When asked if the first-time mother-to-be had ever experienced the infamous "glowing feel" people often talk about during pregnancy, she scoffed at the idea.

"No. No glow," the model blatantly stated. "You gain a ton of weight, you're moody, morning sickness, which I still have, for the record. It doesn't stop."

While she may not have a glow, D'Amato, who is eight and a half months pregnant with a boy, has gained about 50 pounds.

"When I hear interviews from celebrities and they're like, 'Oh, yeah, I just feel awesome every second of every day. Like, everything's so amazing,' it's like, shut up, change the channel. That's nothing I can relate to. This is real life, people."

Despite so many stars playing up the glamour and beauty of being pregnant, like Brazilian supermodel Gisele Bündchen and actress Halle Berry, D'Amato isn't alone in zeroing in on maternity's less warm and fuzzy side.

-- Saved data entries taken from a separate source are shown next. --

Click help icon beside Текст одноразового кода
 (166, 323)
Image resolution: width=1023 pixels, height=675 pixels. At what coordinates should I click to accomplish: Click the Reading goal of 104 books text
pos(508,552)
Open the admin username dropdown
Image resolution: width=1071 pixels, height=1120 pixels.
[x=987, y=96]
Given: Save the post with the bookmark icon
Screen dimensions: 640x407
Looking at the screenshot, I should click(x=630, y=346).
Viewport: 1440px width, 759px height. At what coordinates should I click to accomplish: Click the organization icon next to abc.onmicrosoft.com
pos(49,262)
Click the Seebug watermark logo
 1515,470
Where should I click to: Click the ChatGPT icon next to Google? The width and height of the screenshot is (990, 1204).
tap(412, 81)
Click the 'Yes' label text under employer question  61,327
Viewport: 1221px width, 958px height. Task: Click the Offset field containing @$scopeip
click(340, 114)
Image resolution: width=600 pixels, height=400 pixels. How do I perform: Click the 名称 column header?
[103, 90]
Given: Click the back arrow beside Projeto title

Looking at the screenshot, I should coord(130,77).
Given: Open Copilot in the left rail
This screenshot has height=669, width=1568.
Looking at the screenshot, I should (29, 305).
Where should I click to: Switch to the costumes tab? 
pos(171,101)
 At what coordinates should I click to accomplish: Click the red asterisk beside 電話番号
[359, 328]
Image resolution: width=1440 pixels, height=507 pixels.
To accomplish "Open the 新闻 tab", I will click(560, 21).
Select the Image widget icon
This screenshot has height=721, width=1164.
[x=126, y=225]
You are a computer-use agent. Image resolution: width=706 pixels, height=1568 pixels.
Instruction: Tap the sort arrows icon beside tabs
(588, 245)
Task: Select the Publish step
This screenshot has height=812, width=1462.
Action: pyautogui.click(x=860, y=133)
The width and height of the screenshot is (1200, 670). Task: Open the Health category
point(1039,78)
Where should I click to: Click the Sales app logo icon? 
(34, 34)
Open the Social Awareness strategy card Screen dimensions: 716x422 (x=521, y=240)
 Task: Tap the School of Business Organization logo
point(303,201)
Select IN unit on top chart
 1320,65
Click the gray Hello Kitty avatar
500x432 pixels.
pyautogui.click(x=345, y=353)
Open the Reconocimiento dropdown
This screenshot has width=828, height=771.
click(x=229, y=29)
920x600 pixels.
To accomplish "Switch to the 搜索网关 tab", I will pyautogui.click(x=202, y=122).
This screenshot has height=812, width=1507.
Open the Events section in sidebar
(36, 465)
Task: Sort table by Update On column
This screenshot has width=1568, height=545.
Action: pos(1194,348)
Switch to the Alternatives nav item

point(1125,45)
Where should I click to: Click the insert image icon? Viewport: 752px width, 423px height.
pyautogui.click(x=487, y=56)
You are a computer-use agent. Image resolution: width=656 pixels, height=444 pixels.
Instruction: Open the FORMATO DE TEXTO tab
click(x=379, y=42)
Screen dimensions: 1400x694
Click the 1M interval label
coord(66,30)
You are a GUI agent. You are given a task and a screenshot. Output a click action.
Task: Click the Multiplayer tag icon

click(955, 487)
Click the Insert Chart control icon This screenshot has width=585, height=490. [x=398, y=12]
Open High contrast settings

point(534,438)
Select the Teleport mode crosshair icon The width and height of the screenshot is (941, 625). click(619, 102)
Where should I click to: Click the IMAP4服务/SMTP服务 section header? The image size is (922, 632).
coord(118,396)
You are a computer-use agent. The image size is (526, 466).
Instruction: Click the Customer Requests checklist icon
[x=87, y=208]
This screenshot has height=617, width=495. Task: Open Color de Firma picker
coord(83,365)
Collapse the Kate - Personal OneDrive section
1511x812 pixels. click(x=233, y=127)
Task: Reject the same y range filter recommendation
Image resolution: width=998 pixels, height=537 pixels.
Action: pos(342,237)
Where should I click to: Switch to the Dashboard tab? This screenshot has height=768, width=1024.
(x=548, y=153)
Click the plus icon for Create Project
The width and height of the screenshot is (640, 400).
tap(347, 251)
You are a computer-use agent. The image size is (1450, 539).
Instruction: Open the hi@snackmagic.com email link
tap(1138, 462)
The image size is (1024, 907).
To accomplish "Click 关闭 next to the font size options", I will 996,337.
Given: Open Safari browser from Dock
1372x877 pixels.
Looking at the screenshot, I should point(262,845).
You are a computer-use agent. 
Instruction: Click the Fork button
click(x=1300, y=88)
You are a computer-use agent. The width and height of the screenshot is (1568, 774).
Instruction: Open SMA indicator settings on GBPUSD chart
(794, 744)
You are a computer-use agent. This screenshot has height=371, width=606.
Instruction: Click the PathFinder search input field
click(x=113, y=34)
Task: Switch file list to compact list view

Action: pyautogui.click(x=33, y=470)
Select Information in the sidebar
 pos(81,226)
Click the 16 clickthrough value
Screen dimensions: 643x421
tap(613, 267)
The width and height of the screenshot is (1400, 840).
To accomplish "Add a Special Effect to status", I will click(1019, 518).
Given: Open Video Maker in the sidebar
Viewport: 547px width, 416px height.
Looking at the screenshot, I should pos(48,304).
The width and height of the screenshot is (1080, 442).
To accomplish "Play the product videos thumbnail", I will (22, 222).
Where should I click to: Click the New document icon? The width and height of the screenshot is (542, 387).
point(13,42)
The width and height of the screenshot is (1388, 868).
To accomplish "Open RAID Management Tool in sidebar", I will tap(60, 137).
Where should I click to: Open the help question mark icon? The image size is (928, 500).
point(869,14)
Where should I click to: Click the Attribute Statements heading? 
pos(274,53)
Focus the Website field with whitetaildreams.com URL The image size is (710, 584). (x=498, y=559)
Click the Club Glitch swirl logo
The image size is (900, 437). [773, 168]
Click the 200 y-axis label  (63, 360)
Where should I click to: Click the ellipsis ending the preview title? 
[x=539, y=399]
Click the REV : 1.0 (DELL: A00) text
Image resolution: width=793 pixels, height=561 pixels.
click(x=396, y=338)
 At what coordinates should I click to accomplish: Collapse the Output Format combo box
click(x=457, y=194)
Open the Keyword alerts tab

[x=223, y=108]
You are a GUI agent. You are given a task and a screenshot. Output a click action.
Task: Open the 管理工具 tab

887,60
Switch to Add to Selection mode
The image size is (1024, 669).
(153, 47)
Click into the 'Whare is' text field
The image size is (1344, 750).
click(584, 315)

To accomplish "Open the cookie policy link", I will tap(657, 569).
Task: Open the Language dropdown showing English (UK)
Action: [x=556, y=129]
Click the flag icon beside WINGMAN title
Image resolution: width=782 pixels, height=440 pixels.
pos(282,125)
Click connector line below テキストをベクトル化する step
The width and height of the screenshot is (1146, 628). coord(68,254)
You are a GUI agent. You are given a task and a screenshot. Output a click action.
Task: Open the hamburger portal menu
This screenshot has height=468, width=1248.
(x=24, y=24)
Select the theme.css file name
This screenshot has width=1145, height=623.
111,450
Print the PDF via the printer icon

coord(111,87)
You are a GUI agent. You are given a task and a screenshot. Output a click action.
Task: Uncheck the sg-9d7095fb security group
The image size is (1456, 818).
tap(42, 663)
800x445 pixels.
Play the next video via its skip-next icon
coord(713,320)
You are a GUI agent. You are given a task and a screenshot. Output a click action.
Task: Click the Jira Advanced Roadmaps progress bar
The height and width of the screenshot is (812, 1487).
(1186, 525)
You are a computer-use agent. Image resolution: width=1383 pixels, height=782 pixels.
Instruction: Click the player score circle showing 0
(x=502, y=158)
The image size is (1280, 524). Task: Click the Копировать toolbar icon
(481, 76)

Even actress Jenny McCarthy, in her book, "Belly Laughs: The Naked Truth about Pregnancy," wrote about her 80-pound weight gain during pregnancy, calling it "brutal" and "gross and smelly."

Many moms are relieved that D'Amato is speaking out about the less-than-perfect side of pregnancy.

"It's not all butterflies and rainbows," said Jeanine Edwards, former pregnancy blogger and current editor of, a mommy website. "You will feel fat sometimes, your face will break out, and your hair will start to fall out at point."

But despite everything, D'Amato says she can't wait for her son to be born.

"I laugh at it all," D'Amato explained. "I might be throwing up in a toilet, but I'm laughing on the floor. I'm like, 'Oh, here we go again.'"

ABC News Senior Medical Contributor, Dr. Jennifer Ashton, agrees not all women should be expected to love being pregnant.

"I chalk this up as another social stigma against women," Ashton said. "Why should all women be expected to love being pregnant? Everyone should have their own experience. Not liking pregnancy doesn't mean you're a bad mother."